Свои изыскания психологи «Klein Associates» начали с расспросов специалистов, работавших в экстремальных условиях, – пожарных, военных командиров, спасателей. Многие такие беседы, однако, закончились ничем. Пожарным, например, достаточно было только взглянуть на горящую лестницу, чтобы понять, выдержит она их вес или нет. Они знали, какие части здания требуют постоянного внимания. Они улавливали малейшие признаки опасности. Беда в том, что они не могли объяснить, как у них это получается. Солдаты мгновенно определяли, в какой части поля боя, скорее всего, притаился враг и где искать признаки засады. Но когда их просили объяснить свои решения, они упрямо приписывали их интуиции или счастливой догадке.
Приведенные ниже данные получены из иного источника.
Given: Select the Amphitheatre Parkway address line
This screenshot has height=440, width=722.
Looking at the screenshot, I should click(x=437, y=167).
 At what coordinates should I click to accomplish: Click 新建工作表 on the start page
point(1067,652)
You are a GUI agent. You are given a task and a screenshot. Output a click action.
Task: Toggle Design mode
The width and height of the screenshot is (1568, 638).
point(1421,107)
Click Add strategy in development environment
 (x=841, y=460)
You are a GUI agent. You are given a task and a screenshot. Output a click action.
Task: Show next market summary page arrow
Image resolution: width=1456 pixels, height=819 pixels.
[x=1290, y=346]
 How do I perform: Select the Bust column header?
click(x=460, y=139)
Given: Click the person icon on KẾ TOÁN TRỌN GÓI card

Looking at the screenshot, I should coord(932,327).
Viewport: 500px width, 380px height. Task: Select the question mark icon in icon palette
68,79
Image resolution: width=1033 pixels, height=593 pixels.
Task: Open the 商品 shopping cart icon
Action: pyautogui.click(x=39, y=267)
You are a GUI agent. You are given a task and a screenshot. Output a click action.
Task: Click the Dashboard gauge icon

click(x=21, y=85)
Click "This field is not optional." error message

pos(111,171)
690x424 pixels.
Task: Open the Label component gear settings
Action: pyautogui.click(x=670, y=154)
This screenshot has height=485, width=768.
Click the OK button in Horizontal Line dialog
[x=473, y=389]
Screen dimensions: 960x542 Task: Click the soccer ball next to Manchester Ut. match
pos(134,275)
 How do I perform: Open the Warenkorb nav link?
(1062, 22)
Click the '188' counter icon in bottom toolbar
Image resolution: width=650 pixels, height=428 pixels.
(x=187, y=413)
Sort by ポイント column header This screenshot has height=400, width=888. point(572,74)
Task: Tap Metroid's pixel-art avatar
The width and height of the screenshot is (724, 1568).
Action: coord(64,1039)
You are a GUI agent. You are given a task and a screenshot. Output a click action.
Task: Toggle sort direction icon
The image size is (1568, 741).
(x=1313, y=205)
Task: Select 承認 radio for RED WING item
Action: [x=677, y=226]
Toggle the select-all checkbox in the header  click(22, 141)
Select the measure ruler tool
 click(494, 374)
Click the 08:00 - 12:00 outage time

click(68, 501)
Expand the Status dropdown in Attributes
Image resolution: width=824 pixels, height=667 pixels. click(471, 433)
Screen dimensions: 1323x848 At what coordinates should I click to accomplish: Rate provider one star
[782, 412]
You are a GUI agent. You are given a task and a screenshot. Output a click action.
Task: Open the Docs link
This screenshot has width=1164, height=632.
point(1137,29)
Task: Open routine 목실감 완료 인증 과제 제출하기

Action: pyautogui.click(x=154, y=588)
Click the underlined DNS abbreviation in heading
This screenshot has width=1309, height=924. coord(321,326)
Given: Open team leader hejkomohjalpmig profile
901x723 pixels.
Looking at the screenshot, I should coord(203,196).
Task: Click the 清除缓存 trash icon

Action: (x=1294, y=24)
Психологи решили подойти к вопросу с другой стороны. Бет Крэндалл посетила несколько блоков интенсивной терапии новорожденных близ Дейтона, где она жила
[106]. Блок интенсивной терапии, как и все отделения интенсивного лечения, представляет собой уникальное сочетание обыденности и хаоса. Днем и ночью здесь не смолкает писк аппаратуры и трезвон систем оповещения. Многие дети находятся на пути к полному выздоровлению; они могли родиться преждевременно или получить незначительные травмы во время родов, но они не были тяжело больны. Другие чувствуют себя плохо и требуют постоянного наблюдения. К сожалению, не всегда ясно, какие младенцы больны, а какие здоровы. Состояние на первый взгляд практически здоровых, но недоношенных малышей в мановение ока может ухудшиться, а состояние больных – резко улучшиться. В итоге медсестры вынуждены постоянно решать, на ком или на чем сосредоточить свое внимание. На ребенке, который кричит, или на ребенке, который лежит тихо? На результатах анализов или встревоженных родителях, которые утверждают, что с малышом что-то не так? В довершение всего решения приходится принимать на фоне нескончаемого потока данных от аппаратуры – сердечных мониторов и автоматических термометров, систем кровяного давления и пульсоксиметров. Малейшее изменение, и раздается звуковой сигнал. Такие нововведения не только повысили уровень безопасности, но и значительно улучшили производительность отделений интенсивной терапии новорожденных. Сегодня меньше медсестер могут уследить за большим количеством детей. С другой стороны, автоматика существенно усложнила работу персонала. Крэндалл хотела выяснить, как именно медсестры понимают, что тот или иной ребенок нуждается в их внимании, и почему одни умеют сосредотачиваться на главном лучше, чем другие.